Health & Wellness

How Foodstories Is Changing The Way Modern Men Look At Food And Wellness

Founders Avni and Ashni Biyani on mindful eating and breaking traditional, gendered approaches to food

Team Esquire India

Foodstories, founded by sisters Avni and Ashni Biyani, is reshaping how modern Indian men think about food and wellness. Moving beyond macros and calorie deficits, the brand champions joyful, intentional eating through curated ingredients, small-batch producers and cultural experiences. Backed by major investors and rapid expansion, it positions quality, convenience and pleasure as coexisting pillars of everyday self-care.

For the longest time, conversations around men's wellness have revolved around macros, protein intake, calorie deficits and the relentless pursuit of optimisation. The grocery aisle has largely remained an afterthought, viewed as a place to restock essentials rather than discover something new. 

But it won’t be wrong to say that this mindset is beginning to shift. More men are learning to cook, experimenting with specialty coffee, collecting hot sauces, investing in quality ingredients and treating food as an extension of their lifestyle.
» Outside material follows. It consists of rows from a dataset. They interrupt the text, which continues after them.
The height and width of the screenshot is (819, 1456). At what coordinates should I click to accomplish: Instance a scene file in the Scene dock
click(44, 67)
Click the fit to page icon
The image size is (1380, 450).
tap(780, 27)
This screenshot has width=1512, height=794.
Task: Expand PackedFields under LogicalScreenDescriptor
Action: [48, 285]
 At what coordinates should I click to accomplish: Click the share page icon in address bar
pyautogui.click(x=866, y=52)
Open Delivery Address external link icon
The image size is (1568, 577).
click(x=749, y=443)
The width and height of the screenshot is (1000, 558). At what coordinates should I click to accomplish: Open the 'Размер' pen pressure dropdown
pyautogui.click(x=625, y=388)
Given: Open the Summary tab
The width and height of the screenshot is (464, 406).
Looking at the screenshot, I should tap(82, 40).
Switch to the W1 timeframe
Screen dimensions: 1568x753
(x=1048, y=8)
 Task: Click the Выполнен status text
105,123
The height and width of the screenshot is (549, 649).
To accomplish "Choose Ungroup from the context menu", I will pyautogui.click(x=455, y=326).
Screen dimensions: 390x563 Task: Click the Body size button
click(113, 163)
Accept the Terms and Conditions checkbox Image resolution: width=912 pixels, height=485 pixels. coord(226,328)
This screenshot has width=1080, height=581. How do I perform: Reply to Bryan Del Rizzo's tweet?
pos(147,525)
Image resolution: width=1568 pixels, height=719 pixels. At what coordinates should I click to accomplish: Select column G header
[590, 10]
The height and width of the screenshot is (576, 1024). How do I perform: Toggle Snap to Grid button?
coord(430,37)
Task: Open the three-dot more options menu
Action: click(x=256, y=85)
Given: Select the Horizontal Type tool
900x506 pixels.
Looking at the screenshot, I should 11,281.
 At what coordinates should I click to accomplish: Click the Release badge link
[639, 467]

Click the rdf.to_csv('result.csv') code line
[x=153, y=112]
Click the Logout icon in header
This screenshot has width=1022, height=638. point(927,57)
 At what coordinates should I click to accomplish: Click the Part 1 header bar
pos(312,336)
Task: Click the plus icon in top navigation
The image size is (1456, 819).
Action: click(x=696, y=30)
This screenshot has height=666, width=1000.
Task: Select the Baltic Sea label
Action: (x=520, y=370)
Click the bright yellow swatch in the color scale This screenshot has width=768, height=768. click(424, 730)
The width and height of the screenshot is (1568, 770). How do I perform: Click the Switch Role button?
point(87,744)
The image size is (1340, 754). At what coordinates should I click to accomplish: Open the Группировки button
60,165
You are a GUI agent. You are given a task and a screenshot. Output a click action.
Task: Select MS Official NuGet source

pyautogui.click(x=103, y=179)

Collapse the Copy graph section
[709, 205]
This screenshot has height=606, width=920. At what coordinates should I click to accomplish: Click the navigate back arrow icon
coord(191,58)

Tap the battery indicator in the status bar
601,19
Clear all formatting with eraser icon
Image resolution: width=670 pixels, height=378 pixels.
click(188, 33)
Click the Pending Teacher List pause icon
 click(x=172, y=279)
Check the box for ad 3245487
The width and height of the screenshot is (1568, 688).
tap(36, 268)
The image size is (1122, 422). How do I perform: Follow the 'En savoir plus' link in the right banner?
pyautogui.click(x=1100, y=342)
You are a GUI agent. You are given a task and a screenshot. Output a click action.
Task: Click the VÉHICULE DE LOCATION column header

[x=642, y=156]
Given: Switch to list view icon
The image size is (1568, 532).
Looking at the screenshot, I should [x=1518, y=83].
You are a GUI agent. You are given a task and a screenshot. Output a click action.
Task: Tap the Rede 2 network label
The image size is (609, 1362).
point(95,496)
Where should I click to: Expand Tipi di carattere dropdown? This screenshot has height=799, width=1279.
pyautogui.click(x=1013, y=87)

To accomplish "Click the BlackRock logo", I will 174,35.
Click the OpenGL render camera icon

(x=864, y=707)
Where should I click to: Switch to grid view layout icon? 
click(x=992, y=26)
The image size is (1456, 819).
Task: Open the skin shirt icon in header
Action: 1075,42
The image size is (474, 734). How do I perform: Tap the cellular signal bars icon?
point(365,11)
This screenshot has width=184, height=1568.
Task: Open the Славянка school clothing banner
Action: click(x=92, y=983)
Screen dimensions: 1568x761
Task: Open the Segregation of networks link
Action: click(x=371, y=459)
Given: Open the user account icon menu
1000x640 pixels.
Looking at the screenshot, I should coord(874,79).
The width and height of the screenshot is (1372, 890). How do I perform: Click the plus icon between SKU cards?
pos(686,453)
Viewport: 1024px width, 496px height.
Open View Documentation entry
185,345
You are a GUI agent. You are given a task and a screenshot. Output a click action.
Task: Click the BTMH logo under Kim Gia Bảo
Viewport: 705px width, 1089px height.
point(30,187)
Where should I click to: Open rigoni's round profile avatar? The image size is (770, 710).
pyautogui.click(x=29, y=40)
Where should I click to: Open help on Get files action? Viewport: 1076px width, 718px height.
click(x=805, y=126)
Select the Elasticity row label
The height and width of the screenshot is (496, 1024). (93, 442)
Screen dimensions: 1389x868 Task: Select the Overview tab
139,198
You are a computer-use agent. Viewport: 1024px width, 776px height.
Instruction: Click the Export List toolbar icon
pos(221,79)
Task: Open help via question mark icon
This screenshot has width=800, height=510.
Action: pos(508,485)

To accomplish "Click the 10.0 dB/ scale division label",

This evolution is where sisters Avni and Ashni Biyani’s Foodstories believes it belongs. And looks like the bigwigs of the investing world believe in it, too. The company recently closed a Rs 50 crore funding round led by Zerodha co-founder Nikhil Kamath, with continued backing from the Narotam Sekhsaria family office that has supported the platform since its first store opened in Delhi back in 2024. From this outlet, the company has expanded to Bengaluru and Hyderabad before landing in Mumbai this month, growing fast enough in its first year alone to triple-digit revenue gains.

Ask Avni Biyani why any of this matters to a man who has never thought twice about his pantry, and she goes straight to the personal. "Food is how we care for ourselves, express our values, connect with others and discover the world." It’s an answer that sounds like it came straight out of a monologue from The Bear, but it makes so much sense when you come back to think about it. So much of our values, how we celebrate life (or simply go about it) has to do with food.

“Wellness has become overly associated with optimisation,” she adds. “A well-lived life isn't about eliminating pleasure—it's about creating balance. Food shouldn't feel like a reward or a punishment. It should be something that brings people together, sparks conversation, celebrates culture and supports well-being.

“For us, wellness isn't measured by how many things you've cut out of your diet. It's measured by whether your relationship with food is joyful, intentional and sustainable.”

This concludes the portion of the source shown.